The implementation of complementary therapies into teaching at the hospital and in patient care works well with the University’s initiative on diversity, Kreitzer said. In the memo that empowered the task force, Cerra noted that the metro area has a strong immigrant community that has differing views on health care.
The complementary therapy course work will raise the level of awareness of future physicians and other health care providers of the existence of these therapies. It will also help health professional school students decide when to refer a patient to a complementary care provider, Kreitzer said.
Lucking said the findings of the task force are a step forward for alternative medicine, but is a step unfortunately driven only by money. Seattle’s King County Hospitals and the University of Oregon have already implemented complementary care programs successfully. The University is just following suit, he said.
Saxena said that it is important for future care providers to be exposed to alternative therapies because they might prescribe a drug in the future that will interact with an herbal remedy the patient is taking. The training will make them more sensitive to patients using alternative therapies and allow them to be open-minded when talking with patients about the therapies they’re using.

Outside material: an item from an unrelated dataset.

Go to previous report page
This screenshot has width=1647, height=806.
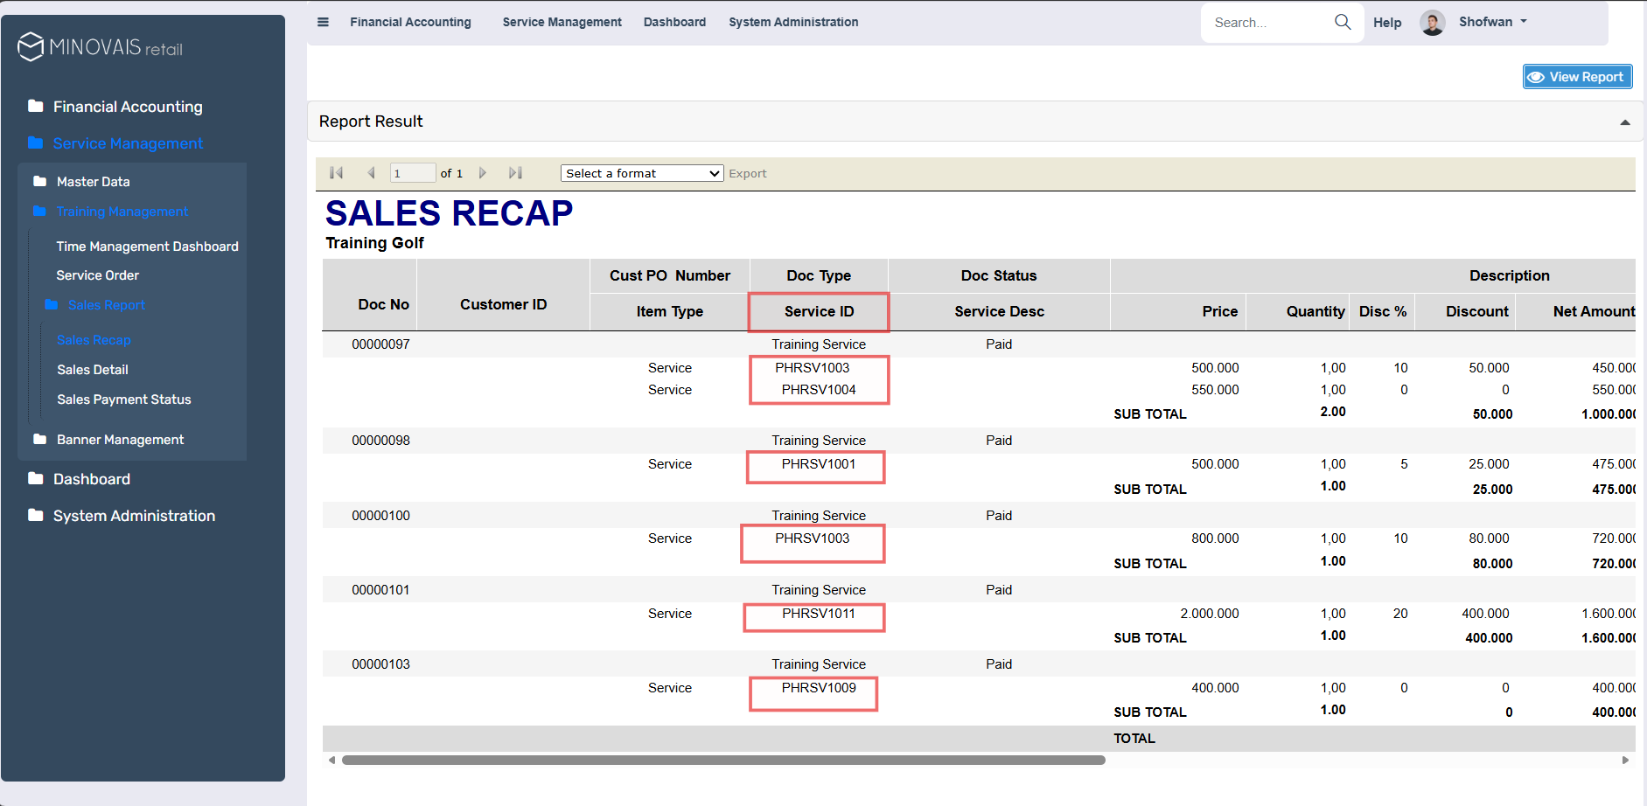pos(371,173)
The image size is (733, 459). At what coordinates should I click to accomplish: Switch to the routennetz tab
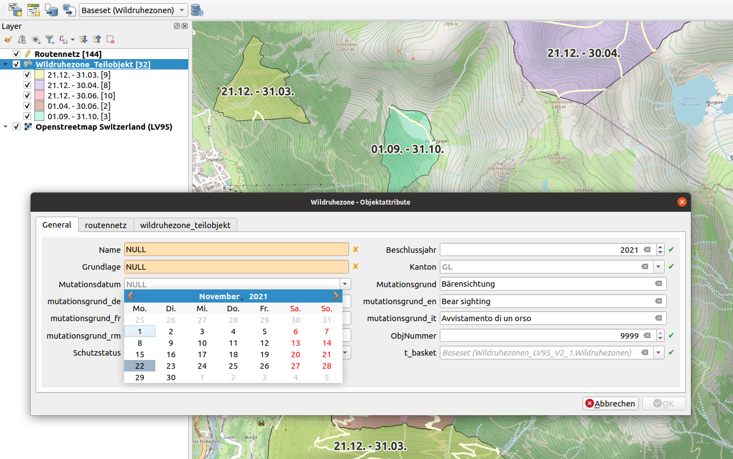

“Lots of patients want to talk to their doctor about alternative treatments, but are afraid their doctor will just shoot them down,” Saxena said.
A medical student who did not want his name used for fear of retaliation said there is a place for training in alternative therapies, but the Medical School is not it. He thinks the Medical School should concentrate on teaching students what they need for their medical board examinations.
A chiropractor is not a doctor, he said, and the term doctor should be reserved for those who pursue academic truth. “The so-called chiropractic doctors have not shown a shred of evidence that their therapies work,” he said.
Teaching alternative medicine in the Medical School lessens the significance of being called a doctor.
“In Canada, it is illegal for a chiropractor to call himself a doctor. Only an M.D. or a Ph.D. can call himself that,” he said.
Kreitzer stresses that the task force doesn’t recommend using and teaching complementary therapies indiscriminately. “The task force is clearly advocating a scientific approach,” she said. “Complementary therapy integration into patient care will take place only after careful consideration of what makes sense,” Kreitzer said.
In fact, research is a big part of the task force’s recommendations and a major sticking point for those who don’t think complementary therapies are effective.
Greg Bury, spokesman for Blue Cross Blue Shield, said that research on the proven efficacy of the therapies is holding the insurance company back from covering alternative therapies in the same manner as conventional therapies. “We’re waiting for hard evidence,” he said.
Blue Cross Blue Shield investigated covering several alternative therapies last summer and presented their findings to company executives. However, the committee has not received any word on its recommendations, Bury said.
Blue Cross Blue Shield currently covers chiropractic and acupuncture used for anesthesia, Bury said. Should the Fairview-University Medical Center start using other alternative therapies in addition to conventional care, patients would be responsible for covering those charges at this time, he said. Complementary therapies provide a wealth of research opportunities, Kreitzer said. “Some of the more popular approaches may prove to be ineffective,” she said.
Kreitzer said that although many people might think conventional therapies are more fully tested than the alternative therapies, in fact they are not. The government’s Office of Technology Assessment released a report in September 1978 stating that only 10 percent to 20 percent of procedures currently used in medical practice had been shown to be effective in controlled experiments.
“If you hold up complementary care to the traditional model, you’ll find research in both is not complete,” Kreitzer said. “Acupuncture has actually been tested more than other approaches.”